Home → 2006/04/11, 14h47
Been there, done that
Joel Spolsky has hit the nail right in with this entertaining essay entitled The Development Abstraction Layer
Explaining how important activities such as administration, IT, graphic design, marketing, sales, and support are important in a company, Joel writes that
[these activities] in a typical company, add up to about 80% of the payroll. It is not a coincidence that the Roman army had a ratio of four servants for every soldier. This was not decadence. Modern armies probably run 7:1. (Here's something Pradeep Singh taught me today: if only 20% of your staff is programmers, and you can save 50% on salary by outsourcing programmers to India, well, how much of a competitive advantage are you really going to get out of that 10% savings?)

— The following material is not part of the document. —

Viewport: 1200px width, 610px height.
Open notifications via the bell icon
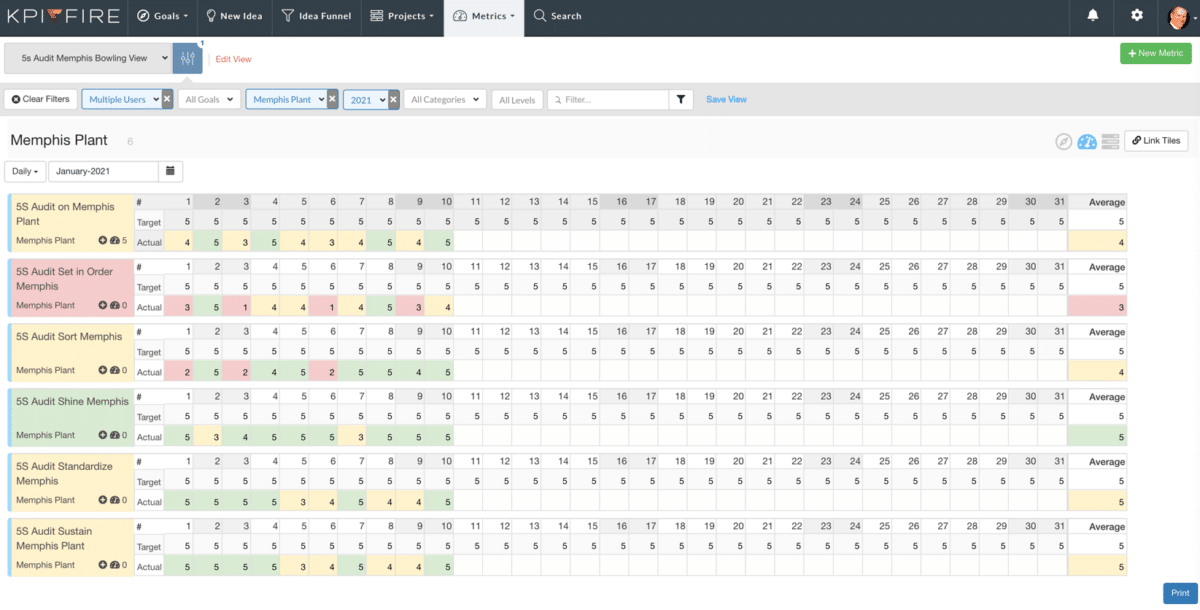pyautogui.click(x=1092, y=17)
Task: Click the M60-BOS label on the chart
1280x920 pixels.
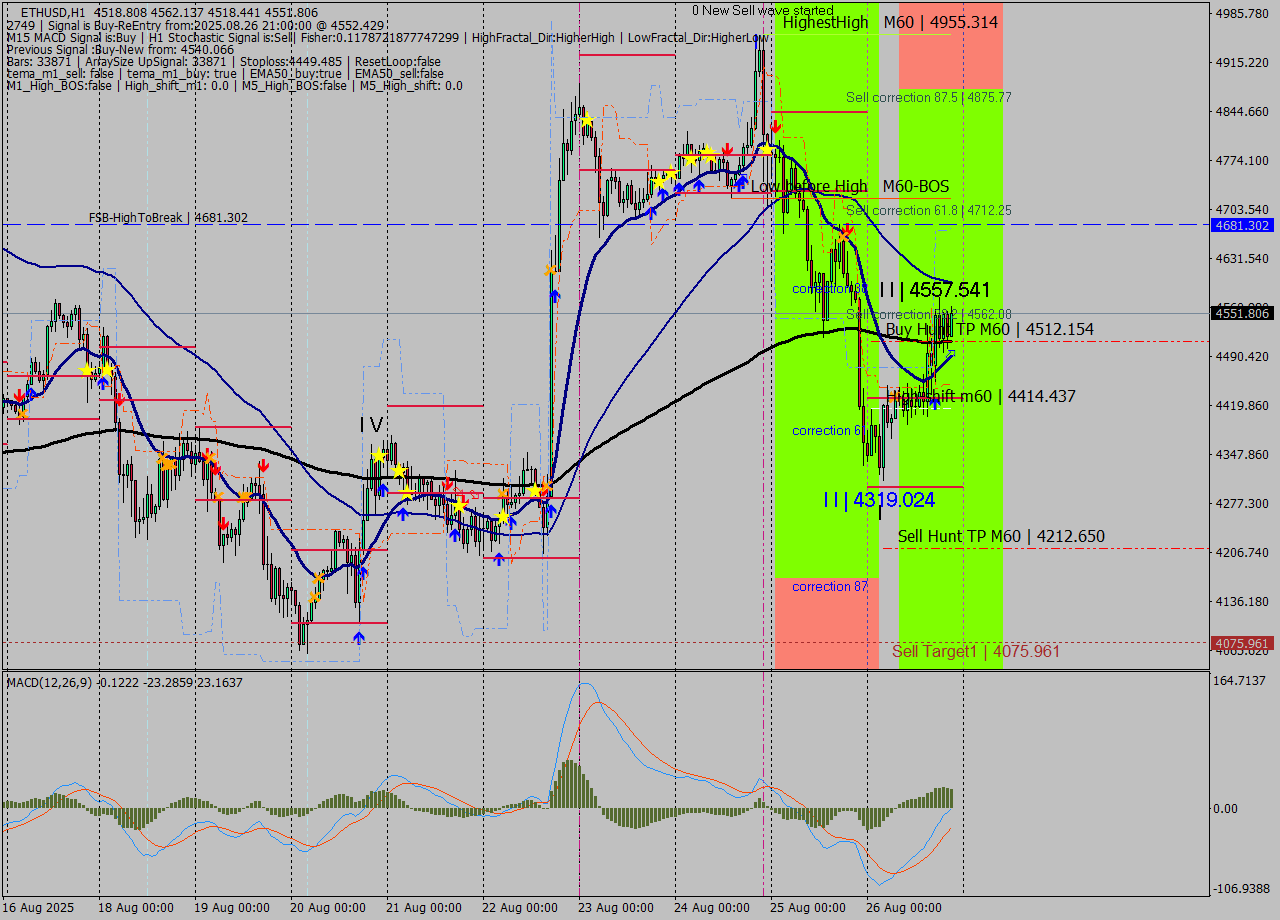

This calculation does not consider that some of those activities may as well be outsourced to India but nonetheless, considering these numbers, the India advantage may not be such a big benefit for American companies (American referring to all coutries in America, the continent... including Canada, the United States, Mexico, and so on ... ;)
But the part I find most amusing is this one:
On the other extreme you have typical software companies built by ex-programmers. These companies are harder to find because in most circumstances they keep quietly to themselves, polishing code in a garret somewhere, which nobody ever finds, and so they fade quietly into oblivion right after the Great Ruby Rewrite, their earth-changing refactoring-code code somehow unappreciated by The People.
Been there, done that... I hate this sentence. But it is so tempting to go there again, do it again...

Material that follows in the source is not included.